Kubernetes Endpoints Controller源码分析-低调大师

Kubernetes Endpoints Controller源码分析

2018-11-04 790

Author: xidianwangtao@gmail.com

摘要：最近我们在写自己的Kubernetes服务路由组件对接公司自研的负载均衡器，这其中涉及到非常核心的Endpoints相关的逻辑，因此对Endpoints Controller的深入分析是非常有必要的，比如Pod Label发生变更、孤立Pod、Pod HostName发生变更等情况下，Endpoints Controller的处理逻辑是否与我们想要的一致。

Endpoints Controller相关的配置项

--concurrent-endpoint-syncs int32 Default: 5 The number of endpoint syncing operations that will be done concurrently. Larger number = faster endpoint updating, but more CPU (and network) load.
--leader-elect-resource-lock endpoints Default: "endpoints" The type of resource object that is used for locking during leader election.
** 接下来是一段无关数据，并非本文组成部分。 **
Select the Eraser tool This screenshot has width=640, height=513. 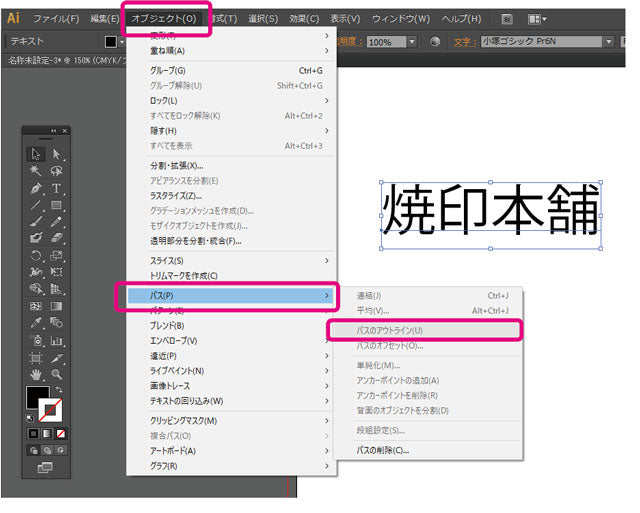click(x=57, y=238)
Supported options are endpoints (default) and configmaps.

Endpoints Controller Watch的GVK

Core/V1/Pods
Core/V1/Services
Core/V1/Endpoints

Endpoints Controller Event Handler

Add Service Event --> enqueueService
Update Service Event --> enqueueService(new)
Delete Service Event --> enqueueService
Add Pod Event --> addPod
Update Pod Event --> updatePod
Delete Pod Event --> deletePod
Add/Update/Delete Endpoints Event --> nil

Run Endpoints Controller

启动两类go协程：

一类协程数为--concurrent-endpoint-syncs配置值(default 5)，每个worker负责从service queue中pop service进行syncService同步，完成一次sync后等待1s再从service queue中pop一个service进行sync，如此反复。
另一类协程只有一个协程，负责checkLeftoverEndpoints，只有启动时会执行一次。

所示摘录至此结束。